The project content:

#### __1- Data Exploratory Analysis__
> 1-1 Data visualization 
>> 1-1-1 log-plot<br>
>> 1-1-2 Bar plot<br>
>> 1-1-3 Cross-plot<br>

> 1-2 Feature Engineering<br> 
>> 1-2-1 NaN imputation<br>
>> 1-2-2 Feature extraction<br>
>> 1-2-3 Oversampling<br>

> 1-3 Feature Importance<br> 
>> 1-3-1 Feature linear corrolation<br>
>> 1-3-2 Decision tree<br>
>> 1-3-3 Permutation feature importance<br>

#### __2- Build Model & Validate__
> 2-1 Baseline Model<br> 
> 2-2 Hyper-parameters
>> 2-2-1 Grid search<br>

#### __3- Model Evaluation-1__
> 3-1 Model Merices <br>
> 3-2 Confusion matrix <br>
#### __4- Model Evaluation-2__
> 4-1 Learning curves<br> 
> 4-2 ROC plot<br> 
> 4-3 Blind well prediction and evaluation<br> 

In [None]:
import pandas as pd
import matplotlib.colors as colors
import matplotlib.pyplot as plt
from mpl_toolkits.axes_grid1 import make_axes_locatable
from sklearn.preprocessing import LabelEncoder
from collections import Counter
pd.set_option('display.max_rows', 30)
import numpy as np
import seaborn as sns
from sklearn.metrics import accuracy_score

In [None]:
df = pd.read_csv('facies_vectors.csv')

In [None]:
# specify some data types may python concern about
df['Facies'] = df['Facies'].astype('int')
df['Depth'] = df['Depth'].astype('float')
df['Well Name'] = df['Well Name'].astype('category')

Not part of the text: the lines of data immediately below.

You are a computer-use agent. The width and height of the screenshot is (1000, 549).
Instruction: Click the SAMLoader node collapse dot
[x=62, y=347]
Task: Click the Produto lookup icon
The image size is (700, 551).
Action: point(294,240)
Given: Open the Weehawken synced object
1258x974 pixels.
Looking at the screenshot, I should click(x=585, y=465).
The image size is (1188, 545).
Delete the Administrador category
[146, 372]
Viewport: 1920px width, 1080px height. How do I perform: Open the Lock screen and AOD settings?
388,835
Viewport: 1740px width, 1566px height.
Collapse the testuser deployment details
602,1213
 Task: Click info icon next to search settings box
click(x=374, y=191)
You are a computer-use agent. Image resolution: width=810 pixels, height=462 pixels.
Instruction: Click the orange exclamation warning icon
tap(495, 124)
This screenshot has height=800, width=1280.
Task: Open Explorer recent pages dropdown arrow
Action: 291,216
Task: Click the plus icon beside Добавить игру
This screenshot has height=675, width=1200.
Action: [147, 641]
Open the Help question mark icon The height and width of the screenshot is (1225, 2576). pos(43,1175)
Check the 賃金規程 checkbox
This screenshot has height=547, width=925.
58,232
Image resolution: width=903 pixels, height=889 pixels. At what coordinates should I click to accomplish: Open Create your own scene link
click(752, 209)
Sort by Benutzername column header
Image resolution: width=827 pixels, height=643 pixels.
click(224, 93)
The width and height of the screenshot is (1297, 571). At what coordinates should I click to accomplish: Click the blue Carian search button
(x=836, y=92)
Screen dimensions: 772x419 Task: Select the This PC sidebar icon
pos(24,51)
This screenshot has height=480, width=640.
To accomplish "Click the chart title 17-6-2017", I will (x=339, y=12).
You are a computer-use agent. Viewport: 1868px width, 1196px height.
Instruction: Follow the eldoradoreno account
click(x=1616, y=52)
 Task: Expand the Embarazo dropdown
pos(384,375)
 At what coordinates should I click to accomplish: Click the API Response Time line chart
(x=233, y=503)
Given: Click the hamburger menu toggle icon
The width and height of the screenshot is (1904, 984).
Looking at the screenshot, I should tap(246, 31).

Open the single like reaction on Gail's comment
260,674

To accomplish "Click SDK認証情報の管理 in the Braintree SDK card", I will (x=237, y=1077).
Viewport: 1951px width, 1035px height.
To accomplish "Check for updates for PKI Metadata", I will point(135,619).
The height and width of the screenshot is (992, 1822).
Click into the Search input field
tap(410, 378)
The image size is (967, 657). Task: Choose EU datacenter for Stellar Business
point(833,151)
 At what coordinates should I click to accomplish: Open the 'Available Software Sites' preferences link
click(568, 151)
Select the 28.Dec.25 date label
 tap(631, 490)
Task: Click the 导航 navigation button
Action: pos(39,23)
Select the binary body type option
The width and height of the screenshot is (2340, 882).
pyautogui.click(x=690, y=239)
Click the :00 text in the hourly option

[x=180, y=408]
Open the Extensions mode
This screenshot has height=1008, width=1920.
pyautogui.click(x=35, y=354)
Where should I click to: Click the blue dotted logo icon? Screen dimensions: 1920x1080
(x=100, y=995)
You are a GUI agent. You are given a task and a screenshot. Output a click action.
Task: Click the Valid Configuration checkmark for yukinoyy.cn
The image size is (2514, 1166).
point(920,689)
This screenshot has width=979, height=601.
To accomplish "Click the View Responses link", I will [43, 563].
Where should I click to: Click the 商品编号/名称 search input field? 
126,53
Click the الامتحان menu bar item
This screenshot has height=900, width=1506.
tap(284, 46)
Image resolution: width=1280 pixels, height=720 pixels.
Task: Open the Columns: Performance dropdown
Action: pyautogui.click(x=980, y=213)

### 1-1 Data visualization 
#### 1-1-1 log-plot

In [None]:
# colors 
facies_colors = ['xkcd:goldenrod', 'xkcd:orange','xkcd:sienna','xkcd:violet',
       'xkcd:olive','xkcd:turquoise', "xkcd:yellowgreen", 'xkcd:indigo', 'xkcd:blue']

facies_labels = ['SS', 'CSiS', 'FSiS', 'SiSh', 
                 'MS',  'WS', 'D','PS', 'BS']
#facies_color_map is a dictionary that maps facies labels to their respective colors
facies_color_map = {}
for ind, label in enumerate(facies_labels):
    facies_color_map[label] = facies_colors[ind]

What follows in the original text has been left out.